Currently, property owners taking the agricultural exemption pay taxes based on a set property valuation countywide, regardless of the market value of the land. For example, land used growing feed crops is valued for tax purposes at $1,000 an acre, while pastureland is valued from $28 to $420 an acre, depending on whether it’s poor, average or good pasture. Land growing truck crops is valued at $4,000 an acre.
Property owners who commit to keeping the land in agriculture at least 10 years — the so-called “dedicated exemption” — pay taxes based on half those values. There are an estimated 10,000 farmers in the nondedicated part of the program, compared to only 500 in the dedicated.
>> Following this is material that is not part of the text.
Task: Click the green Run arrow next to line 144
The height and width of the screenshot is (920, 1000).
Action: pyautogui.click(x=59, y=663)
The programs cost Hawaii County government about $28 million a year. “Somebody makes that up,” said Kohala Councilwoman Margaret Wille, chairwoman of the task force that recommended tightening the requirements.
Wille said she wants to encourage farming but at the same time eliminate the loopholes that allow property owners who aren’t farming to take advantage of the program at the expense of other taxpayers.
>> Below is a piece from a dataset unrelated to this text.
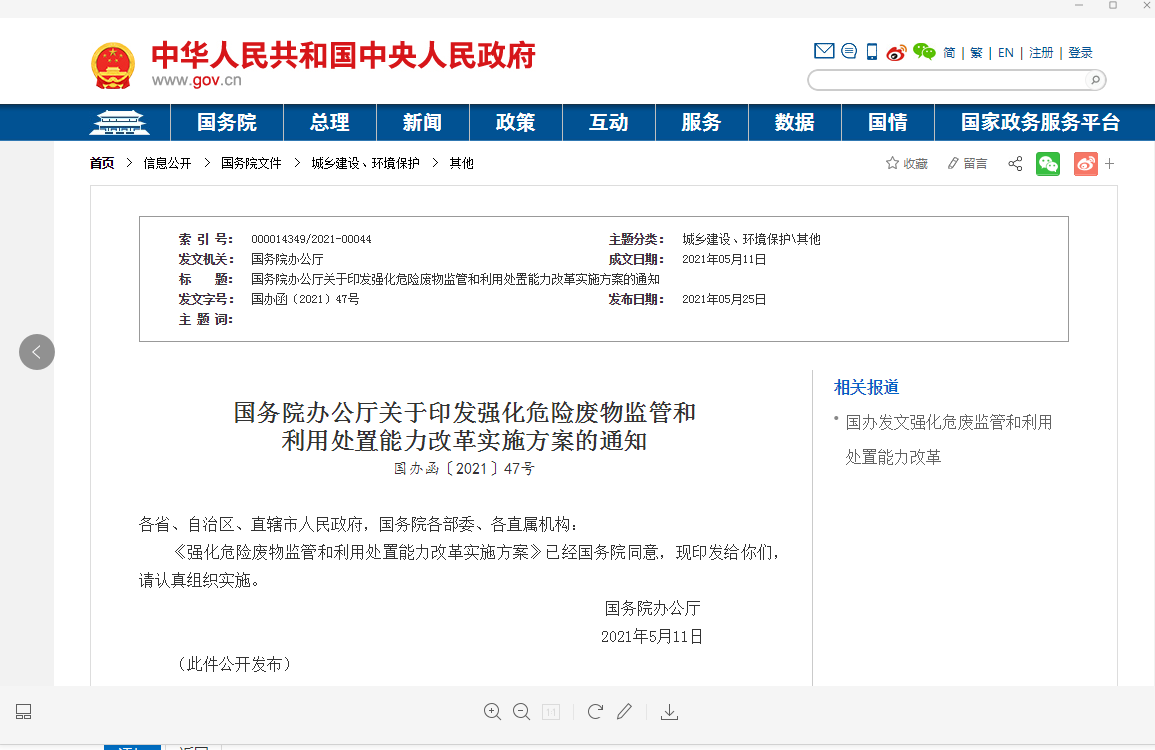Open related report link 国办发文强化危废监管

tap(948, 423)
“This is an area where we have more complaints than any of them,” Wille said, referring to neighbors complaining of unfair application of the property tax breaks. “We want to encourage growing food on agricultural land.” Wille said she has changed the bill slightly after getting feedback from the county Finance Department and the Agriculture Advisory Commission.
The council Finance Committee had punted the issue last winter, saying it wanted the new council to take a look at it after the elections.
One of the new council members, Hilo Councilman Aaron Chung, said he’d read through the bill and still has questions, although he does agree that there should be laws governing agricultural tax breaks.
“This whole agricultural tax program is very complicated, and I know a lot of people have put a lot of time into it over the years,” Chung said. “But looking over the purpose and the bill, I don’t see the social policy that’s being enunciated, and even if they did, I don’t see the social policy that’s being advanced.”
Chung said the county may be better off hearing from scientists and agriculture experts to see which specific crops would best be grown on the island, and creating a list that would qualify for tax breaks. That would create more of an incentive for the commercial viability of agriculture on the island, he said.
The Finance Committee is scheduled to meet at 1 p.m. Tuesday at the county building in Hilo. Testimony will also be taken via videoconferencing from the Kona and Waimea council offices, the county facility in Kohala, Hawaiian Ocean View Estates Community Center and the Pahoa neighborhood facility.